=== Begin Enclosure ===
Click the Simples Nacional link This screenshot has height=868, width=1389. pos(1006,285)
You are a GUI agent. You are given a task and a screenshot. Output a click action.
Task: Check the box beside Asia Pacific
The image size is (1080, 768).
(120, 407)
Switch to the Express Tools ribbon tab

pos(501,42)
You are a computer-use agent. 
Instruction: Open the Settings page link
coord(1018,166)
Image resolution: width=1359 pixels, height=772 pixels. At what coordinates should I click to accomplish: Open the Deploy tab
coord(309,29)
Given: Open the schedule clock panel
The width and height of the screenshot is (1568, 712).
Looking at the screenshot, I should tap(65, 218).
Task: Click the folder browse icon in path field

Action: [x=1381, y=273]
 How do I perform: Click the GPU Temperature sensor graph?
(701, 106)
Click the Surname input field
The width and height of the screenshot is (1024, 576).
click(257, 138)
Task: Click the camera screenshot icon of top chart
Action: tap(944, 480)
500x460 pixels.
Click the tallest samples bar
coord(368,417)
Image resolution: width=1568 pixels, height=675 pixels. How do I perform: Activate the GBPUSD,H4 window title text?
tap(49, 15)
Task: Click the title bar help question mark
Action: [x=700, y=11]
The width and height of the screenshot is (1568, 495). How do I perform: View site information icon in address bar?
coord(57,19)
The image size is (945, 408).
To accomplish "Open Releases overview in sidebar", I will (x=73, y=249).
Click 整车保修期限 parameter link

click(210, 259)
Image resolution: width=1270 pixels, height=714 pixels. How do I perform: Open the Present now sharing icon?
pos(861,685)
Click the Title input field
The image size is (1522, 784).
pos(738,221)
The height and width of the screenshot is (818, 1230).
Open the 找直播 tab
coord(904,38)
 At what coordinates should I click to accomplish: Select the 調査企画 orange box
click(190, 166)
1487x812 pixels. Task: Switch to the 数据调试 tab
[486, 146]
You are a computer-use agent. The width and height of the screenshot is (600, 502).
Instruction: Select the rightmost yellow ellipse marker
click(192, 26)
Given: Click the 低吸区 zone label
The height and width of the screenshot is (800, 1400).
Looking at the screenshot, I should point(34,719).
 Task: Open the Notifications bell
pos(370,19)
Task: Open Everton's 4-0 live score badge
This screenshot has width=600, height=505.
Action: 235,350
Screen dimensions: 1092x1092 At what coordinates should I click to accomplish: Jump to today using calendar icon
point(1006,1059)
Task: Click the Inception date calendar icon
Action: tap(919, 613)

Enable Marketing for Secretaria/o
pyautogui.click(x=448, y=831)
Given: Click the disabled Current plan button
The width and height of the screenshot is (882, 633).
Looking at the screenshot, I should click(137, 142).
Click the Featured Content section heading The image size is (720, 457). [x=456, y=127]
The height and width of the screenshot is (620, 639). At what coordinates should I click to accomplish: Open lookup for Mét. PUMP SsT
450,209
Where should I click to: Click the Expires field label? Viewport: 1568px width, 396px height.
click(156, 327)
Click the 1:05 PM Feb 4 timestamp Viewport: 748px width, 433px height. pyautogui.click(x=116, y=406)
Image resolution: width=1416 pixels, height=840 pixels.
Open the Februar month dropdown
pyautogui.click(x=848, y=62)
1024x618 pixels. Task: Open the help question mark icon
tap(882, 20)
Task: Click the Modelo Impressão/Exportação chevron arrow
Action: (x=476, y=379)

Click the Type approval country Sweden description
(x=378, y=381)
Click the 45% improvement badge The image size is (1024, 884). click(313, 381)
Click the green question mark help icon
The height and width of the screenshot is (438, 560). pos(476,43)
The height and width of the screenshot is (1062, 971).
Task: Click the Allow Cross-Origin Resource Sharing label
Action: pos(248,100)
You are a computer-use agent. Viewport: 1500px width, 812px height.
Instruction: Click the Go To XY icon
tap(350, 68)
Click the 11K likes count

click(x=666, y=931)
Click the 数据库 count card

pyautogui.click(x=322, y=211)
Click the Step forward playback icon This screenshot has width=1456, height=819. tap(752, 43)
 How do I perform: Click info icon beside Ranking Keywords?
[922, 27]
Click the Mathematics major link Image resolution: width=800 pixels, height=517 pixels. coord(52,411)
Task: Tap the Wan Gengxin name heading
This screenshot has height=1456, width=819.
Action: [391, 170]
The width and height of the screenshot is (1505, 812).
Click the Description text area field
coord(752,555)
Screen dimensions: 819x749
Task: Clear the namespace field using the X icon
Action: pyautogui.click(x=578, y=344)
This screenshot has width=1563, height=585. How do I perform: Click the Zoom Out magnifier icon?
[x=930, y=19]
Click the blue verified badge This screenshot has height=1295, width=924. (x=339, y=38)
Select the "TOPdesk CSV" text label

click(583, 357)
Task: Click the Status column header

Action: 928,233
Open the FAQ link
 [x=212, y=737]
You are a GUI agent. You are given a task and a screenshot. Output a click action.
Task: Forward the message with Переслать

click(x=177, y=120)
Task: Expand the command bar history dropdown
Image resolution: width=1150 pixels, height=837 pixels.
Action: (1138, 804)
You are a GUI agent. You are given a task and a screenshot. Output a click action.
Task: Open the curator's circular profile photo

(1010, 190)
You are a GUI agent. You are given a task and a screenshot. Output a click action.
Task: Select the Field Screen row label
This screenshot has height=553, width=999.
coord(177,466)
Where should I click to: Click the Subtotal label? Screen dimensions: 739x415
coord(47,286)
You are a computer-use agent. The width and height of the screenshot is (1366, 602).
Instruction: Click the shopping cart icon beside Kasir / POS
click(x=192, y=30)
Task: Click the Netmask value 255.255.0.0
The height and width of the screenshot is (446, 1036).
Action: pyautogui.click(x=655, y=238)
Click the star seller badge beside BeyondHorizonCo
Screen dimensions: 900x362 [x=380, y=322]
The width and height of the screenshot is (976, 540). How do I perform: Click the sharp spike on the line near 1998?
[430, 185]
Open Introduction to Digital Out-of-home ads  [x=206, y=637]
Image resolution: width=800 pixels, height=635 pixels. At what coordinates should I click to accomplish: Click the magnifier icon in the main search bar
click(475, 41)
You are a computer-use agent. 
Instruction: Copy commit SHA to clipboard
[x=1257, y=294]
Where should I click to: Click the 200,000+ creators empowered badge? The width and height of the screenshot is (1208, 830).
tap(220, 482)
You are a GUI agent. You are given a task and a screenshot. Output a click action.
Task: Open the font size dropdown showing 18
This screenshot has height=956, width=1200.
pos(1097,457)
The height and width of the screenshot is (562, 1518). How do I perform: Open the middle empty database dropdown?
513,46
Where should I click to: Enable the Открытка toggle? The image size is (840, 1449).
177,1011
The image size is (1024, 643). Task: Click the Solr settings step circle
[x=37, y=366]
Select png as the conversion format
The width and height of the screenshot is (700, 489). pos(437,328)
=== End Enclosure ===
What to work on: Recreate the listing word for word, omitting nothing.

Output for this task:
Click the Simples Nacional link This screenshot has height=868, width=1389. pos(1006,285)
You are a GUI agent. You are given a task and a screenshot. Output a click action.
Task: Check the box beside Asia Pacific
The image size is (1080, 768).
(120, 407)
Switch to the Express Tools ribbon tab

pos(501,42)
You are a computer-use agent. 
Instruction: Open the Settings page link
coord(1018,166)
Image resolution: width=1359 pixels, height=772 pixels. At what coordinates should I click to accomplish: Open the Deploy tab
coord(309,29)
Given: Open the schedule clock panel
The width and height of the screenshot is (1568, 712).
Looking at the screenshot, I should tap(65, 218).
Task: Click the folder browse icon in path field

Action: [x=1381, y=273]
 How do I perform: Click the GPU Temperature sensor graph?
(701, 106)
Click the Surname input field
The width and height of the screenshot is (1024, 576).
click(257, 138)
Task: Click the camera screenshot icon of top chart
Action: tap(944, 480)
500x460 pixels.
Click the tallest samples bar
coord(368,417)
Image resolution: width=1568 pixels, height=675 pixels. How do I perform: Activate the GBPUSD,H4 window title text?
tap(49, 15)
Task: Click the title bar help question mark
Action: [x=700, y=11]
The width and height of the screenshot is (1568, 495). How do I perform: View site information icon in address bar?
coord(57,19)
The image size is (945, 408).
To accomplish "Open Releases overview in sidebar", I will (x=73, y=249).
Click 整车保修期限 parameter link

click(210, 259)
Image resolution: width=1270 pixels, height=714 pixels. How do I perform: Open the Present now sharing icon?
pos(861,685)
Click the Title input field
The image size is (1522, 784).
pos(738,221)
The height and width of the screenshot is (818, 1230).
Open the 找直播 tab
coord(904,38)
 At what coordinates should I click to accomplish: Select the 調査企画 orange box
click(190, 166)
1487x812 pixels. Task: Switch to the 数据调试 tab
[486, 146]
You are a computer-use agent. The width and height of the screenshot is (600, 502).
Instruction: Select the rightmost yellow ellipse marker
click(192, 26)
Given: Click the 低吸区 zone label
The height and width of the screenshot is (800, 1400).
Looking at the screenshot, I should point(34,719).
 Task: Open the Notifications bell
pos(370,19)
Task: Open Everton's 4-0 live score badge
This screenshot has width=600, height=505.
Action: 235,350
Screen dimensions: 1092x1092 At what coordinates should I click to accomplish: Jump to today using calendar icon
point(1006,1059)
Task: Click the Inception date calendar icon
Action: tap(919, 613)

Enable Marketing for Secretaria/o
pyautogui.click(x=448, y=831)
Given: Click the disabled Current plan button
The width and height of the screenshot is (882, 633).
Looking at the screenshot, I should click(137, 142).
Click the Featured Content section heading The image size is (720, 457). [x=456, y=127]
The height and width of the screenshot is (620, 639). At what coordinates should I click to accomplish: Open lookup for Mét. PUMP SsT
450,209
Where should I click to: Click the Expires field label? Viewport: 1568px width, 396px height.
click(156, 327)
Click the 1:05 PM Feb 4 timestamp Viewport: 748px width, 433px height. pyautogui.click(x=116, y=406)
Image resolution: width=1416 pixels, height=840 pixels.
Open the Februar month dropdown
pyautogui.click(x=848, y=62)
1024x618 pixels. Task: Open the help question mark icon
tap(882, 20)
Task: Click the Modelo Impressão/Exportação chevron arrow
Action: (x=476, y=379)

Click the Type approval country Sweden description
(x=378, y=381)
Click the 45% improvement badge The image size is (1024, 884). click(313, 381)
Click the green question mark help icon
The height and width of the screenshot is (438, 560). pos(476,43)
The height and width of the screenshot is (1062, 971).
Task: Click the Allow Cross-Origin Resource Sharing label
Action: pos(248,100)
You are a computer-use agent. Viewport: 1500px width, 812px height.
Instruction: Click the Go To XY icon
tap(350, 68)
Click the 11K likes count

click(x=666, y=931)
Click the 数据库 count card

pyautogui.click(x=322, y=211)
Click the Step forward playback icon This screenshot has width=1456, height=819. tap(752, 43)
 How do I perform: Click info icon beside Ranking Keywords?
[922, 27]
Click the Mathematics major link Image resolution: width=800 pixels, height=517 pixels. coord(52,411)
Task: Tap the Wan Gengxin name heading
This screenshot has height=1456, width=819.
Action: [391, 170]
The width and height of the screenshot is (1505, 812).
Click the Description text area field
coord(752,555)
Screen dimensions: 819x749
Task: Clear the namespace field using the X icon
Action: pyautogui.click(x=578, y=344)
This screenshot has width=1563, height=585. How do I perform: Click the Zoom Out magnifier icon?
[x=930, y=19]
Click the blue verified badge This screenshot has height=1295, width=924. (x=339, y=38)
Select the "TOPdesk CSV" text label

click(583, 357)
Task: Click the Status column header

Action: 928,233
Open the FAQ link
 [x=212, y=737]
You are a GUI agent. You are given a task and a screenshot. Output a click action.
Task: Forward the message with Переслать

click(x=177, y=120)
Task: Expand the command bar history dropdown
Image resolution: width=1150 pixels, height=837 pixels.
Action: (1138, 804)
You are a GUI agent. You are given a task and a screenshot. Output a click action.
Task: Open the curator's circular profile photo

(1010, 190)
You are a GUI agent. You are given a task and a screenshot. Output a click action.
Task: Select the Field Screen row label
This screenshot has height=553, width=999.
coord(177,466)
Where should I click to: Click the Subtotal label? Screen dimensions: 739x415
coord(47,286)
You are a computer-use agent. The width and height of the screenshot is (1366, 602).
Instruction: Click the shopping cart icon beside Kasir / POS
click(x=192, y=30)
Task: Click the Netmask value 255.255.0.0
The height and width of the screenshot is (446, 1036).
Action: pyautogui.click(x=655, y=238)
Click the star seller badge beside BeyondHorizonCo
Screen dimensions: 900x362 [x=380, y=322]
The width and height of the screenshot is (976, 540). How do I perform: Click the sharp spike on the line near 1998?
[430, 185]
Open Introduction to Digital Out-of-home ads  [x=206, y=637]
Image resolution: width=800 pixels, height=635 pixels. At what coordinates should I click to accomplish: Click the magnifier icon in the main search bar
click(475, 41)
You are a computer-use agent. 
Instruction: Copy commit SHA to clipboard
[x=1257, y=294]
Where should I click to: Click the 200,000+ creators empowered badge? The width and height of the screenshot is (1208, 830).
tap(220, 482)
You are a GUI agent. You are given a task and a screenshot. Output a click action.
Task: Open the font size dropdown showing 18
This screenshot has height=956, width=1200.
pos(1097,457)
The height and width of the screenshot is (562, 1518). How do I perform: Open the middle empty database dropdown?
513,46
Where should I click to: Enable the Открытка toggle? The image size is (840, 1449).
177,1011
The image size is (1024, 643). Task: Click the Solr settings step circle
[x=37, y=366]
Select png as the conversion format
The width and height of the screenshot is (700, 489). pos(437,328)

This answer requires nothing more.